[FFmpeg-devel] [RFC] 5 year plan & Inovation

Cosmin Stejerean cosmin at cosmin.at
Fri May 3 18:45:20 EEST 2024



> On May 3, 2024, at 6:54 AM, Ronald S. Bultje <rsbultje at gmail.com> wrote:
> 
> On Fri, May 3, 2024 at 7:33 AM Rémi Denis-Courmont <remi at remlab.net> wrote:
> 
>> 
>> There is no technical plan how that would actually work in practice, and I
>> don't think it is even feasible. Not to speak of a realistic plan who would
>> actually implement it and in what time frame.
>> 
> 
> To clarify: I myself much prefer gitlab's workflow and would use that if it
> was available. I think providing a CLI-based workflow (which Anton and some
> others have requested) is feasible and fair. If an email variant thereof
> can be made and someone wants to fund it, I think that's reasonable. But it
> shouldn't block allowing more people to convert to a gitlab-style workflow,
> which I consider far superior over what we have now. End of clarification.

I think it's useful to separate out CLI-based workflow from email based workflow. 
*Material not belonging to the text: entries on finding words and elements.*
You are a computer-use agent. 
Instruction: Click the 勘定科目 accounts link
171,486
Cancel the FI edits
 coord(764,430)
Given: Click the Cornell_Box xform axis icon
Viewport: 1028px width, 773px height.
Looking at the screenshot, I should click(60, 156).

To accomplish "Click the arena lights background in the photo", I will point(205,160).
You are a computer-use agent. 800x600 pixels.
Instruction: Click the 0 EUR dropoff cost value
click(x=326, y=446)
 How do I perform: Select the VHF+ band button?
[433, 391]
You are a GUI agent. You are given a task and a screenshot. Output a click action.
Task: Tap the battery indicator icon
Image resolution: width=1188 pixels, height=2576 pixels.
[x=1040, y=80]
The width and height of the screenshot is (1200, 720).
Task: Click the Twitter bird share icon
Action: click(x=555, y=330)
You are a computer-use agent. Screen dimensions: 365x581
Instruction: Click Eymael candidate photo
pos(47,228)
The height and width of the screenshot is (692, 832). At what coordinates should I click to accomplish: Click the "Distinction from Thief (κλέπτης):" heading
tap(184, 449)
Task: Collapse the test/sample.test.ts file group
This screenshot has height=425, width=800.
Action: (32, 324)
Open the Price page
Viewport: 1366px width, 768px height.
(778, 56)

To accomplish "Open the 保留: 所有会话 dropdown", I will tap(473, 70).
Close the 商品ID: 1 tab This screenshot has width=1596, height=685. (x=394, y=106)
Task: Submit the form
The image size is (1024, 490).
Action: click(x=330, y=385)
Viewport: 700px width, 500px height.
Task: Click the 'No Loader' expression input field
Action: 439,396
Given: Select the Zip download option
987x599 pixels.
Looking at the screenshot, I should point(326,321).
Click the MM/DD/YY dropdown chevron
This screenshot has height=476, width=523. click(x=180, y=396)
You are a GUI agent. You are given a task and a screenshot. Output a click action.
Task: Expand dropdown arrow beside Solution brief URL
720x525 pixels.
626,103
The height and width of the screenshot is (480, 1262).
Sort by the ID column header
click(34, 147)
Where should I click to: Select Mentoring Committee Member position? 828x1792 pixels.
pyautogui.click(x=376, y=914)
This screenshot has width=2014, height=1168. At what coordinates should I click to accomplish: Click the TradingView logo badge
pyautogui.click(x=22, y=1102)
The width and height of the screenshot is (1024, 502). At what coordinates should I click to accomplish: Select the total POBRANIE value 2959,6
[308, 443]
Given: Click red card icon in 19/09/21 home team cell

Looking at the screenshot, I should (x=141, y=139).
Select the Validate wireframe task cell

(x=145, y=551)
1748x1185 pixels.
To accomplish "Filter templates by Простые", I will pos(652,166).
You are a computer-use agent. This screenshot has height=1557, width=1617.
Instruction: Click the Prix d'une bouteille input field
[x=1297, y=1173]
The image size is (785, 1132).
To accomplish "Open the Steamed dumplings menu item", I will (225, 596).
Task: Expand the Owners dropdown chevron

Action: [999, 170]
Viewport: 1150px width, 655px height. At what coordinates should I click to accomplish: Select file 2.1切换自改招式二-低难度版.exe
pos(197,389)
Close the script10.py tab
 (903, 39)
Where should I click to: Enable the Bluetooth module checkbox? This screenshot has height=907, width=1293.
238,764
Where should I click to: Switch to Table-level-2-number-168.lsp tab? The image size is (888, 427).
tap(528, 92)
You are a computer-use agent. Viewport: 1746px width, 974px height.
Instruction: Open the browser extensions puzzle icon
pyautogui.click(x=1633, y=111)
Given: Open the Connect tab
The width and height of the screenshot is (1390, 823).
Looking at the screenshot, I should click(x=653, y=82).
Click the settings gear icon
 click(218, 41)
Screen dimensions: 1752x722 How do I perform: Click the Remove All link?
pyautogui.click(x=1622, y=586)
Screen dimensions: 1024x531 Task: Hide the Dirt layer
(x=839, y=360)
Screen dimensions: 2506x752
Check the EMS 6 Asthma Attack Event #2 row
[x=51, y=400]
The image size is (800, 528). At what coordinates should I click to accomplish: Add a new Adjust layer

For example with GitHub you can use the gh command line tool 
(https://github.com/cli/cli)  to do almost everything from the CLI. See outstanding 
pull requests, create a new pull request, check out a pull request, leave comments, 
approve, reject, etc. The only thing the official CLI tool itself doesn't offer is ability 
to add in-line comments.

If one really wants to avoid the browser for leaving in-line comments there are 
solutions integrated with popular editors to do this directly from the editor.

For those that like Neovim a full featured editor plugin like octo.nvim 
(https://github.com/pwntester/octo.nvim?tab=readme-ov-file#-pr-reviews)
can be used to do everything including code reviews with inline comments.

Similar solutions exist for Emacs. And the API is there to make something more 
customized if desired. For example a tool like "re" can open up $EDITOR and 
allow adding inline comments (https://github.com/jordanlewis/re).

This is for Github but Gitlab is popular enough that I'd expect the same to exist
there or at a minimum to be possible to bridge the gap (in general the github tooling
is more mature).

What doesn't exist (yet) is a way to keep people on the exact email based workflow 
we currently have, and have bi-directional sync with something like github or gitlab.
Such a thing could probably be built, but it might be worth first trying to see if those
that insist on sticking with the CLI can use one of the existing CLI based workflows.